Re: [PATCH] NUMA spinlock [BZ #23962]
- From: kemi <kemi dot wang at intel dot com>
- To: Ma Ling <ling dot ma dot program at gmail dot com>, libc-alpha at sourceware dot org
- Cc: hongjiu dot lu at intel dot com, "ling.ma" <ling dot ml at antfin dot com>, Wei Xiao <wei3 dot xiao at intel dot com>
- Date: Tue, 15 Jan 2019 10:52:18 +0800
- Subject: Re: [PATCH] NUMA spinlock [BZ #23962]
- References: <20181226025019.38752-1-ling.ma@MacBook-Pro-8.local>
On 2018/12/26 上午10:50, Ma Ling wrote:
> From: "ling.ma" <ling.ml@antfin.com>
>
> On multi-socket systems, memory is shared across the entire system.
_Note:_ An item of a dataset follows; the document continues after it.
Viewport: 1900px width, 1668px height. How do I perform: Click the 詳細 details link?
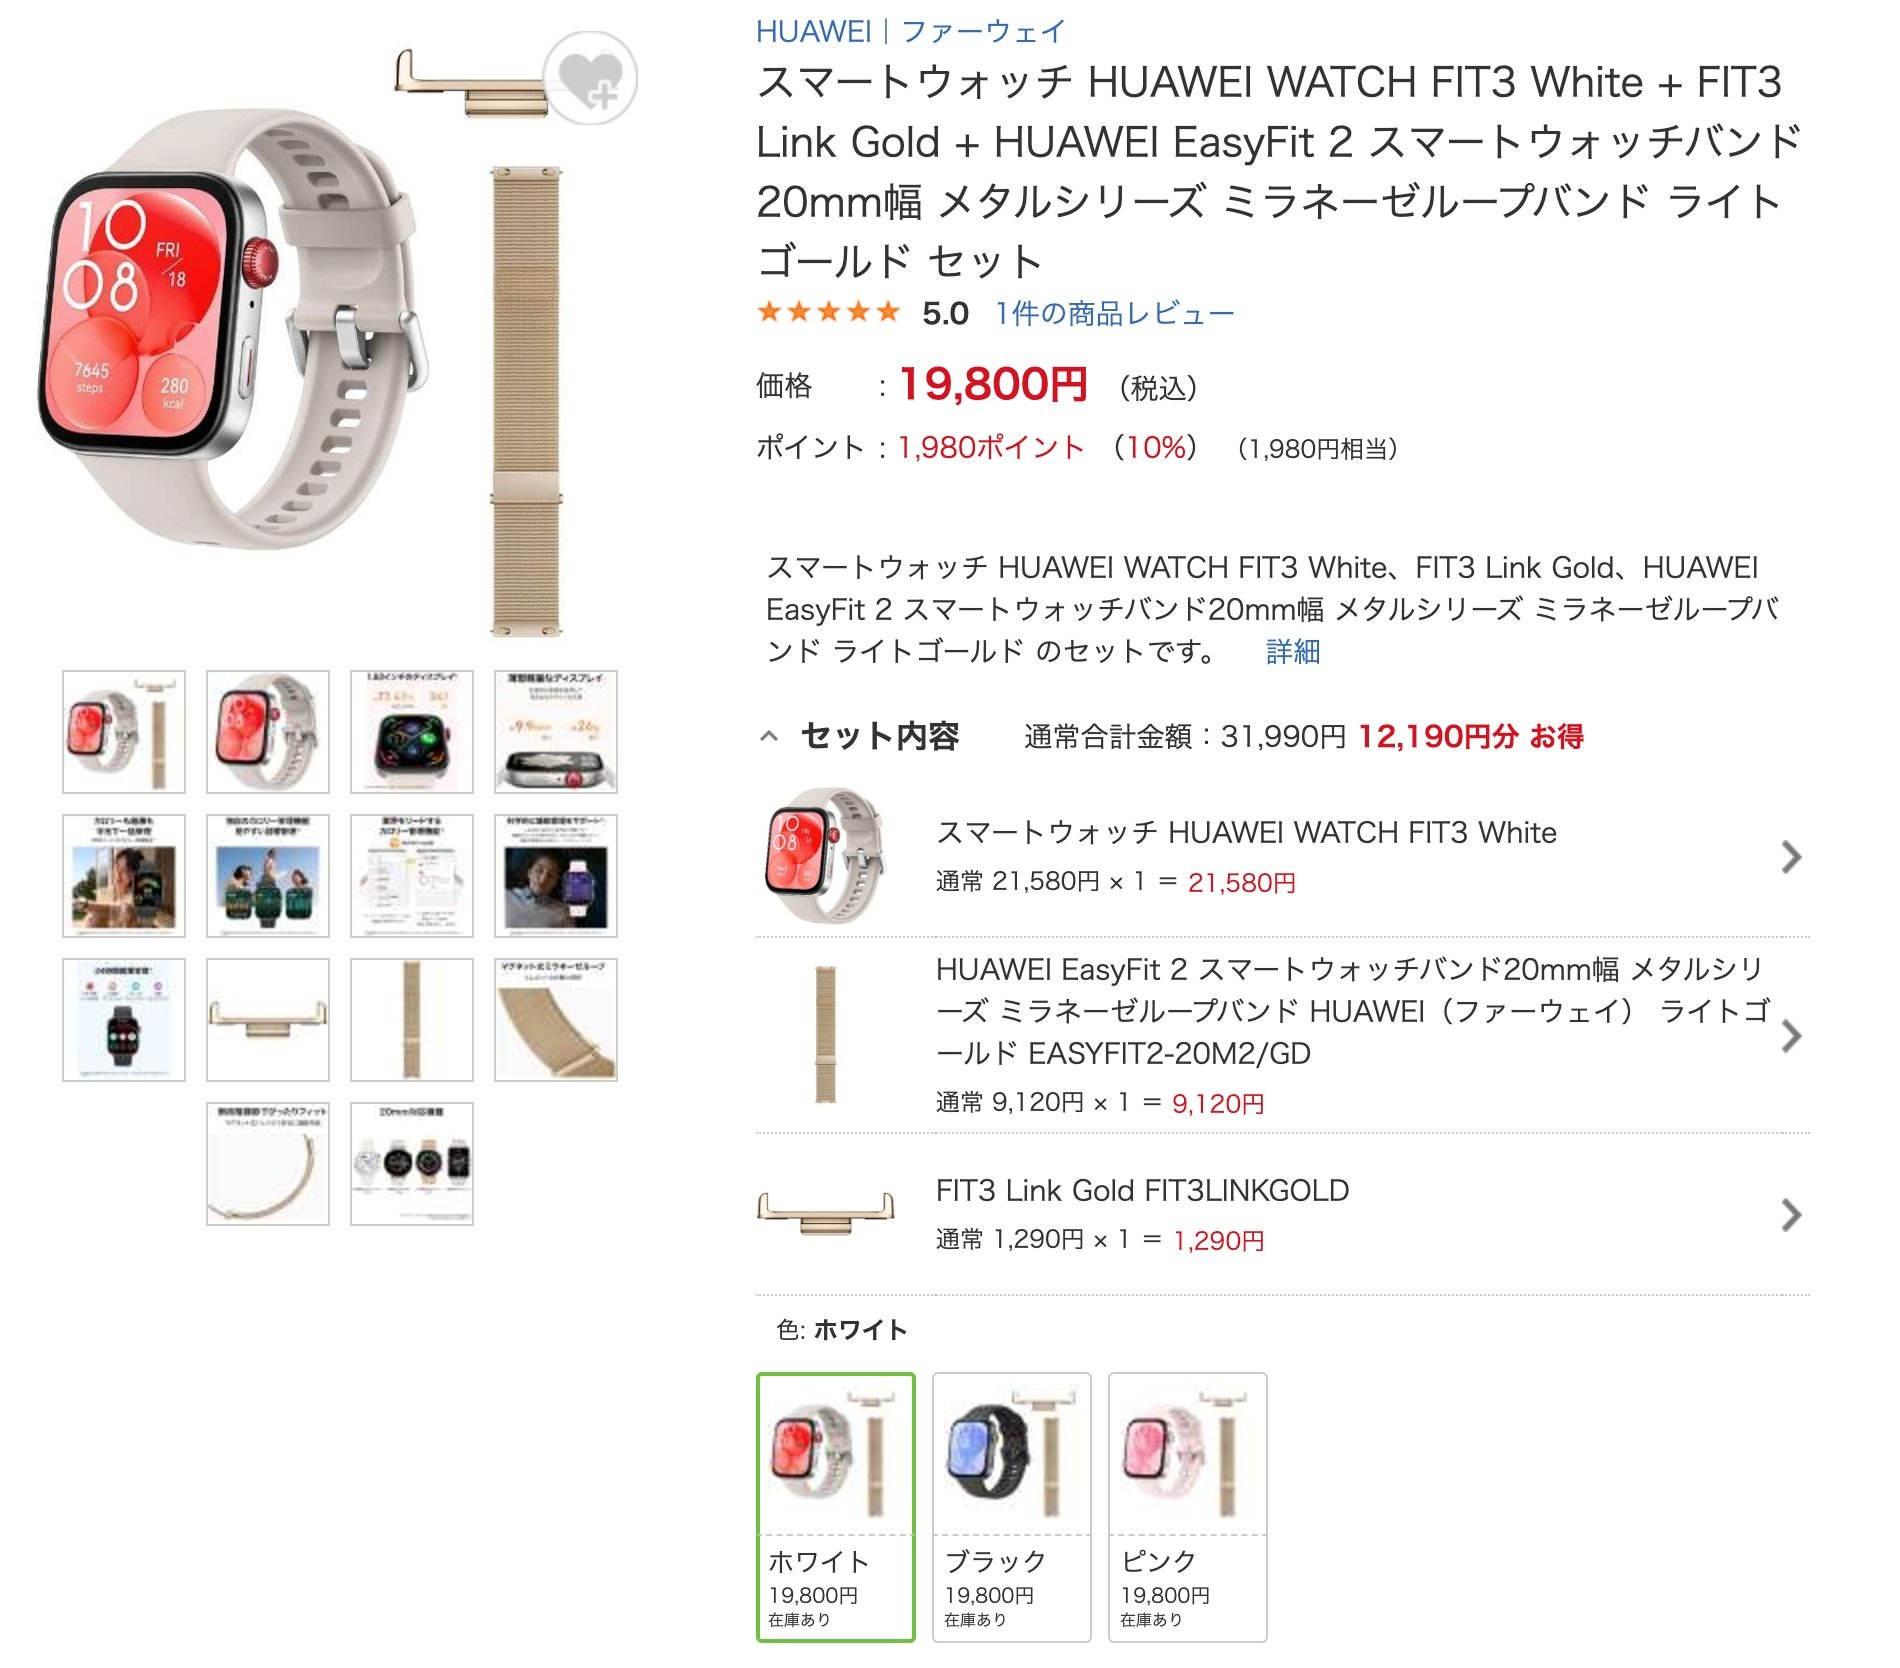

> Data access to the local socket is much faster than the remote socket
> and data access to the local core is faster than sibling cores on the
> same socket. For serialized workloads with conventional spinlock,
> when there is high spinlock contention between threads, lock ping-pong
> among sockets becomes the bottleneck and threads spend majority of
> their time in spinlock overhead.
>
> On multi-socket systems, the keys to our NUMA spinlock performance
> are to minimize cross-socket traffic as well as localize the serialized
> workload to one core for execution. The basic principles of NUMA
> spinlock are mainly consisted of following approaches, which reduce
> data movement and accelerate critical section, eventually give us
> significant performance improvement.
>
> 1. MCS spinlock
> MCS spinlock help us to reduce the useless lock movement in the
> spinning state. This paper provides a good description for this
> kind of lock:
That's not the truth.
No matter generic spinlock(or x86 version) spinlock has used the way of
test and test_and_set to reduce the useless lock movement in the spinning
state.
See
glibc/nptl/pthread_spin_lock.c
glibc/sysdeps/x86_64/nptl/pthread_spin_lock.S
What MCS-spinlock really helps is to accelerate lock release and lock acquisition
by reducing lots of cache line bouncing.
> NUMA spinlock can greatly speed up critical section on multi-socket
> systems. It should improve spinlock performance on all multi-socket
> systems.
>
This is out-of-question that NUMA spinlock helps a lot in case of heavy lock
contention. But, we should also propose the data for non-contented case and slight
contended case.
It's expected that extra code complexity may degrade lock performance a bit for
slight contended case, I would like to see the data for that.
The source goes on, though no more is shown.